Row over 'pseudo science'

二月 6, 2004

Aberdeen University has been accused of promoting "pseudo-science" by setting up the Centre for the Study of Spirituality, Health and Disability, writes Olga Wojtas.

The National Secular Society, whose honorary associates include academics Peter Atkins, Francis Crick, Richard Dawkins, A. C. Grayling, Ted Honderich and David Starkey, called the centre a waste of money and a disturbing blurring of science and religion.

The society has been angered by Aberdeen's comment that, over the past decade, there has been worldwide recognition that spirituality and health are closely related.

Keith Porteous Wood, the society's executive director, said: "We are concerned that this highly speculative and in many ways scientifically questionable work is being promoted by a secular and publicly funded university.

"We suspect that, whatever the stated motive, it will result in evangelisation by the back door, using taxpayers' money to do it."

Mr Wood said he was also concerned that the centre might encourage a philosophy that illness or disability sprang from lack of faith or deficient "spirituality".

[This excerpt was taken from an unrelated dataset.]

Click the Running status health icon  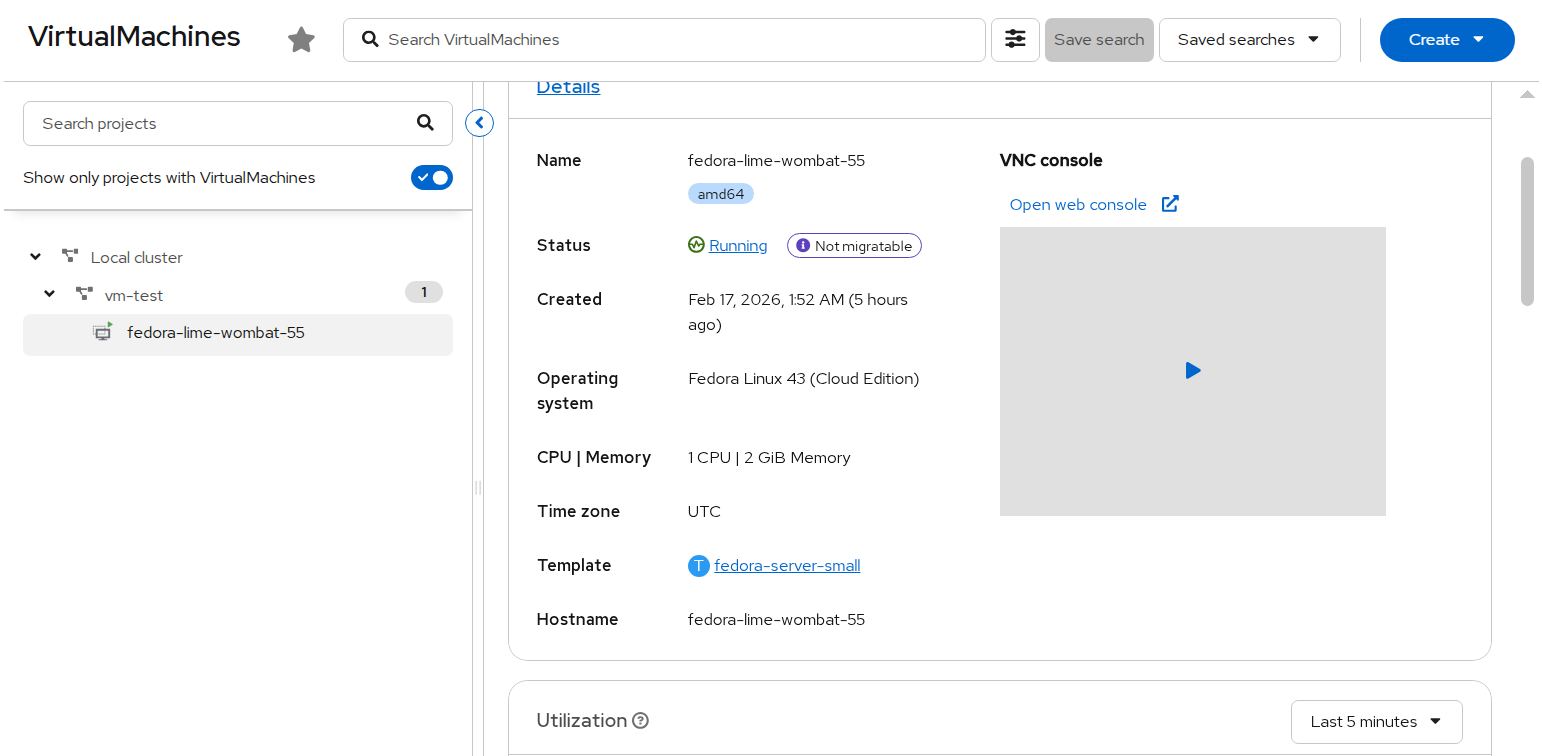[697, 245]
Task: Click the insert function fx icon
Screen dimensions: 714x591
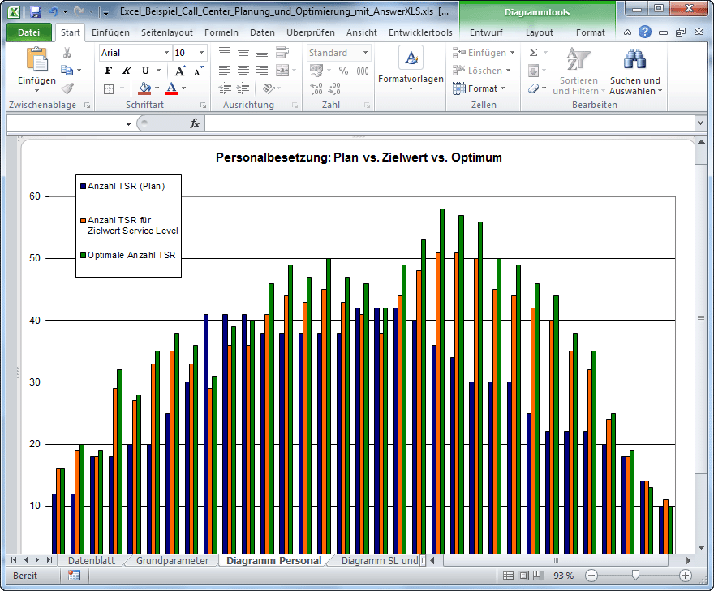Action: tap(195, 123)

But the centre said it had been wrongly caricatured.

John Swinton, professor in practical theology and pastoral care, said: "We have no intentions of 'baptising people behind their backs'. Our desire is to help hold on to the caring heart of healthcare practices and ensure the inner feelings and experiences of patients are valued and cared for in ways that encourage health even in the midst of illness."

The centre said that while spirituality may include religion, the two were not synonymous.

Professor Swinton, who was a psychiatric nurse for 16 years, said that while people were moving away from institutional religion, they remained interested in spirituality, which was to do with the search for meaning, hope, value and purpose.